SE-0265: Offset-Based Access to Indices, Elements, and Slices

That would be very convenient, but actually this proposal really does not pair well with such a hypothetical future:
Your feature can't be built on top of SE-0265, but would rather be a second way to achieve the same (and more). Both could possibly exist at the same time, but that redundancy wouldn't be nice.

How would you resolve the ambiguity of myArray[.startIndex] when there are two possible interpretations?

Okay, people keep bringing this up, but I don't understand it. Why can't a search be built on top of SE-0265? OffsetBounds get converted to indexes before any access happens, and that conversion can basically do whatever the heck it wants. And OffsetBound is an opaque struct, so its representation can change from release to release.

…okay, the place where it falls down is Comparable, but still.

When you say that Comparable is the place where it falls down, do you mean that syntax like the following wouldn't be possible?
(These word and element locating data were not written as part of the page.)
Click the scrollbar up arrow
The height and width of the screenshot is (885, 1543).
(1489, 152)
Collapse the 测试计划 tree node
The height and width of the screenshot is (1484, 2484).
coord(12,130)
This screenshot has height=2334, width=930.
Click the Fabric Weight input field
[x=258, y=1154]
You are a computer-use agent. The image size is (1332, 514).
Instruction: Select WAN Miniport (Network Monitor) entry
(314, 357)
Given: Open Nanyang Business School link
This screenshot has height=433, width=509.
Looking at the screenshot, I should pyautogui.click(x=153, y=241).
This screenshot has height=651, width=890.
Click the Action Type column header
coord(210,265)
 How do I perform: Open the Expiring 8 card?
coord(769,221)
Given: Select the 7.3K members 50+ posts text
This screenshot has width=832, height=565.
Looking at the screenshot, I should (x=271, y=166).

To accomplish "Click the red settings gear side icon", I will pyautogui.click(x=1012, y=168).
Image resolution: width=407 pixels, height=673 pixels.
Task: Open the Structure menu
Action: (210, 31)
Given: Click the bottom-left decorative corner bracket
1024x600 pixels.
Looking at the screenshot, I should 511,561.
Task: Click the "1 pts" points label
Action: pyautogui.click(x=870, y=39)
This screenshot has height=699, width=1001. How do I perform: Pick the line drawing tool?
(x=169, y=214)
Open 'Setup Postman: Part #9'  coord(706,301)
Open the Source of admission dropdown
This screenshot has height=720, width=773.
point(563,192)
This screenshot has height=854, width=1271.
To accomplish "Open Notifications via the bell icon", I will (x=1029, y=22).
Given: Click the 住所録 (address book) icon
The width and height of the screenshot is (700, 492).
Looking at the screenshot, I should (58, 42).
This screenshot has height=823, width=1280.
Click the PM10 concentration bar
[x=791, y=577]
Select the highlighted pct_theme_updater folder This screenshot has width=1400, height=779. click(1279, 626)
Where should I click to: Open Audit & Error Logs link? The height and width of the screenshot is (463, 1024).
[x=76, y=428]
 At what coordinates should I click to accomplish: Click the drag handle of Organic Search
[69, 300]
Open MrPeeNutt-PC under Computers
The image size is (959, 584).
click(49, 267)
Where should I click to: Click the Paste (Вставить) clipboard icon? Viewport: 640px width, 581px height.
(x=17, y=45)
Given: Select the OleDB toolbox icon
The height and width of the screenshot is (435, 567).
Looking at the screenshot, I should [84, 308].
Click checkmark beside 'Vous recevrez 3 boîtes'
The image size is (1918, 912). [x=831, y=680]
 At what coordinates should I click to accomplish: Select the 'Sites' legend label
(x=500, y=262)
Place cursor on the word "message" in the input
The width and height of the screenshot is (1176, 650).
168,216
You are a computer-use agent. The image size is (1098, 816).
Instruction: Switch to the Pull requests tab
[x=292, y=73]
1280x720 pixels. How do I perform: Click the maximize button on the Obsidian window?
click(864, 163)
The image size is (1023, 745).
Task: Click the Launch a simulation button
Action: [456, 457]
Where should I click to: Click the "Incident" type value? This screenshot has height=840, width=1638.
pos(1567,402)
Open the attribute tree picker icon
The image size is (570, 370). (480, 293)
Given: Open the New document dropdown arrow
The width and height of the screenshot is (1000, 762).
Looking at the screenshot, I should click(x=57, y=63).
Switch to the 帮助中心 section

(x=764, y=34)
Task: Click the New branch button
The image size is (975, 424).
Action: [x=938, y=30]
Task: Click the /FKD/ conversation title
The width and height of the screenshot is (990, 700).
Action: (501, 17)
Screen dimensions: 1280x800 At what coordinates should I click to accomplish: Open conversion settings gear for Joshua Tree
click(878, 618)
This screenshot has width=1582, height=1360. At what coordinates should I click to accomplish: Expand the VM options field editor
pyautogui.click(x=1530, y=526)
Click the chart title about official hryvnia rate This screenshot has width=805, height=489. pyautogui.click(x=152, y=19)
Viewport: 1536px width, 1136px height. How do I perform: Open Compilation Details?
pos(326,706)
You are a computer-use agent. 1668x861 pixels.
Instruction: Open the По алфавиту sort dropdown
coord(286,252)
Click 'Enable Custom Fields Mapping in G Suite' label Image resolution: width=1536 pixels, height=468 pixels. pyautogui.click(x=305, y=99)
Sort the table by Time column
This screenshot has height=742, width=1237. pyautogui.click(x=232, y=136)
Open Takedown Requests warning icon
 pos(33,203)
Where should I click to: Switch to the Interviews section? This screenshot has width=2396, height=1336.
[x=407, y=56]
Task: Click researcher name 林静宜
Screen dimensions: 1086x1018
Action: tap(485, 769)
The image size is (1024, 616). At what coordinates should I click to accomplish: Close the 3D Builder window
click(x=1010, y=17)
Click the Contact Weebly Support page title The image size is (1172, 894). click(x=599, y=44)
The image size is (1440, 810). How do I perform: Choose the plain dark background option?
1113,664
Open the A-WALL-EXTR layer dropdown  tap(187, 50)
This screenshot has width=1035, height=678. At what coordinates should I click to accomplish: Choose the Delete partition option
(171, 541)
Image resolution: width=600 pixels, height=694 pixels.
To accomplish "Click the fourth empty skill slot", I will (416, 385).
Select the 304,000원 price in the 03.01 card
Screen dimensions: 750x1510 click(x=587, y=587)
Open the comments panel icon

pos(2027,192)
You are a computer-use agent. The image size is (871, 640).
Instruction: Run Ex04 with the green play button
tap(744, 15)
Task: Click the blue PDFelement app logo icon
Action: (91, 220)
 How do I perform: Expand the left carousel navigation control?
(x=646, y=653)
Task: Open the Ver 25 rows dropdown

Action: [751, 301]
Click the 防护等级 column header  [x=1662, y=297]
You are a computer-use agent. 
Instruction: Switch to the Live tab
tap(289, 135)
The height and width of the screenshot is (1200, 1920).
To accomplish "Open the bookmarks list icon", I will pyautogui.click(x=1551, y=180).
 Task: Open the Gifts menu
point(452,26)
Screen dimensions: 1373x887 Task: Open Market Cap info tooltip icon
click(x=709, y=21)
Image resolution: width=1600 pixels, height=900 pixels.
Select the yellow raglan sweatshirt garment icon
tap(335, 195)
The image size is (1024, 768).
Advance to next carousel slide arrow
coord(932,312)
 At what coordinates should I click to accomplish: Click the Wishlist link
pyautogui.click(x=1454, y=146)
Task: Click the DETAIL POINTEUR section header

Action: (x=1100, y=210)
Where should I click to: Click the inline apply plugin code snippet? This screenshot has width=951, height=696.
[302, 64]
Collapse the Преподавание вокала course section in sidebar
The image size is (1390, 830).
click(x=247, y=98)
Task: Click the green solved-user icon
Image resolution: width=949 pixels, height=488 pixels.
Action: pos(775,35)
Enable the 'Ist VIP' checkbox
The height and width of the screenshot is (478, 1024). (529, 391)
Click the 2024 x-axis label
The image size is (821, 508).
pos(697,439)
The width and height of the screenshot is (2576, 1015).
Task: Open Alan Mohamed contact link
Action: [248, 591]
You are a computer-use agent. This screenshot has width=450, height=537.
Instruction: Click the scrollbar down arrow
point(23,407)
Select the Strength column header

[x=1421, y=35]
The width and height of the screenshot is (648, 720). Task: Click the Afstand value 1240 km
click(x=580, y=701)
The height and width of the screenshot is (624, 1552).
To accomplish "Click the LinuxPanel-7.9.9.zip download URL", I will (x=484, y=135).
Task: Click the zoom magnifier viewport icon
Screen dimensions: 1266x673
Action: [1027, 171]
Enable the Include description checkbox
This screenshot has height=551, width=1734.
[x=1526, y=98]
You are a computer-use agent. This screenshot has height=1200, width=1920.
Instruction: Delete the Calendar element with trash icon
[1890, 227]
var students = ["Ben", "Ivy", "Jordell", "Maxime"]

students[.find("Ivy") ..< .find("Maxime")] // ["Ivy, "Jordell"]

I mostly meant there's no way to implement Comparable for a find case. Even if you arbitrarily stuck it between the first and last cases, you wouldn't have a way to order two find cases if the element of the collection isn't itself Comparable.

…and I realized that this may answer my question of why OffsetBound can't be extended in this way: it's not parameterized on the collection element type.

1 Like

So the feature isn't possible as an extension of SE-0265, is it?
To be honest, I have more been thinking in terms of implementation details when I wrote about incompatibility with future extensions - but you are probably right that this doesn't matter here, and even if the implementation is replaced completely, this could be fine as long as the public interface stays the same... I'm really not sure if there aren't any pitfalls besides Comparable (like, could OffsetIndex become a protocol or a class?)

As I understand it, the order does not depend on any type properties, but rather on the Collection the OffsetIndex is actually used with - so therefore, it cannot conform to Comparable:
In let a = [3, 2, 1], indexing with a[.find(3) ..< .find(1)] should be fine - but without a, there is no natural order which makes sense to me.

Yes, it would. The problem with adding new operator overloads we currently face is related to impact they'd make on other expressions using overloaded operator. SIMD operators do impact expressions which have nothing to do with SIMD rather than use of operators like +. We are trying our best to come up with a solution for this problem which would allow most of the code to type-check in reasonable type but in certain circumstances type-checker would still end up attempting every single overload choice. I do agree with you that designing something around limitations of the type-checker is not going to yield most desirable results, but in reality it might be the best we can right now to balance benefit vs. impact.

Just to clarify, in OffsetBound case overloads added to + and other operators are "less generic" comparing to the ones added by SIMD which would have lower impact on type-checker performance.

1 Like

Is there a use case for this behavior? It still seems to me this could easily be the source of bugs when the intuitive count of range doesn't match the count of the extracted subsequence. This could easily lead to flawed logic.

let values = [0, 1, 2, 3], x = OffsetBound.start - 1

// Should have 2 elements, but has 1 instead
let subsequence = values[x ..< x + 2]

Another one is when insert just snap to the nearest index when offset is out of range. It's especially spooky when you can do this

var values = [0, 1, 2]
values.insert(-1, at: .start - 3) // Snap to start
print(values) // [-1, 0, 1, 2]

Again, all the functions in RangeReplaceableCollection requires the range expression to contain valid indices, so this behavior is unprecedented.

1 Like

Quick Review:

Personally I don't find the current proposal very appealing syntax-wise, but I think the functionality is needed.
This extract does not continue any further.